If we are to truly understand contemporary climate change and its various social constructions and machinations, we must situate it within a reasonable understanding of the historical context of the measurement, study, portrayals, and uses of climate, both social and scientific. Using the concept of the ‘geographical imagination’ and how that imagination helped produce what was or is known as climate knowledge, provides a useful and perhaps vital frame for understanding that context. These fourteen contributors provide concrete examples of climate knowledge creations and imagination, many in support of the project of British Imperialism. An important volume that forces one to reconsider the ways we’ve always thought about climate.
As global temperatures rise under the forcing hand of humanity’s greenhouse gas emissions, new questions are being asked of how societies make sense of their weather, of the cultural values, which are afforded to climate, and of how environmental futures are imagined, feared, predicted, and remade. Weather, Climate, and Geographical Imagination contributes to this conversation by bringing together a range of voices from history of science, historical geography, and environmental history, each speaking to a set of questions about the role of space and place in the production, circulation, reception, and application of knowledges about weather and climate. The volume develops the concept of “geographical imagination” to address the intersecting forces of scientific knowledge, cultural politics, bodily experience, and spatial imaginaries, which shape the history of knowledges about climate.

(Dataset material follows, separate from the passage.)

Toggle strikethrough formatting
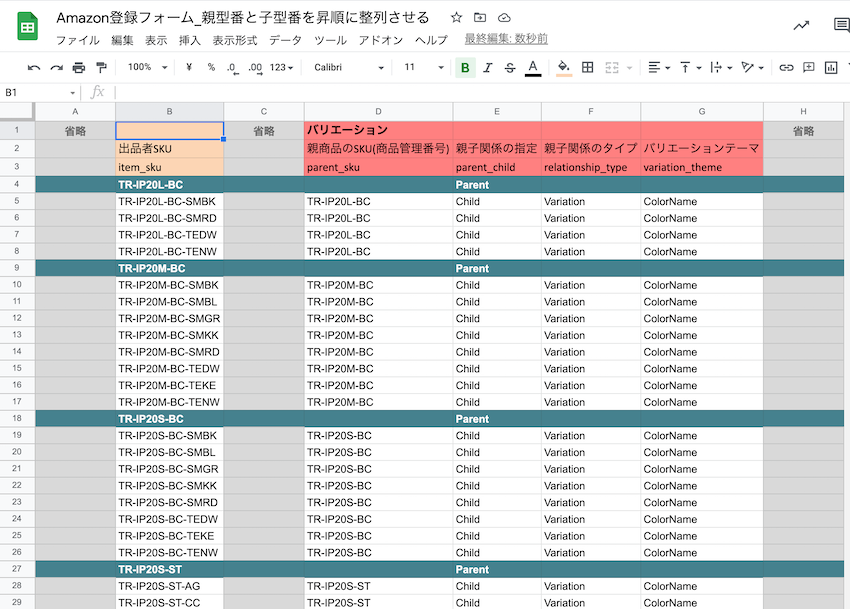This screenshot has width=850, height=609. point(510,67)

This innovative volume offers a fresh way to think about the relationship between climate and society. Working with the methods of historical geography, the authors underscore the uniqueness of the atmosphere and oceans as sites of science, as fields in constant motion that can’t be inhabited for long. Getting one’s bearings under these circumstances has always been both a material and an imaginative challenge. As these richly researched essays demonstrate, the different ways in which the global of the global climate has been imagined have had real-world consequences, constraining how people think and act. These case studies are not only fascinating historical excursions; they also hint at how the geographical imagination might be reshaped in the future to confront the climate crisis.
Samuel Randalls is an associate professor in geography at University College London. His research explores both contemporary and historical relationships between business, science, and the environment, with a particular focus on weather and climate.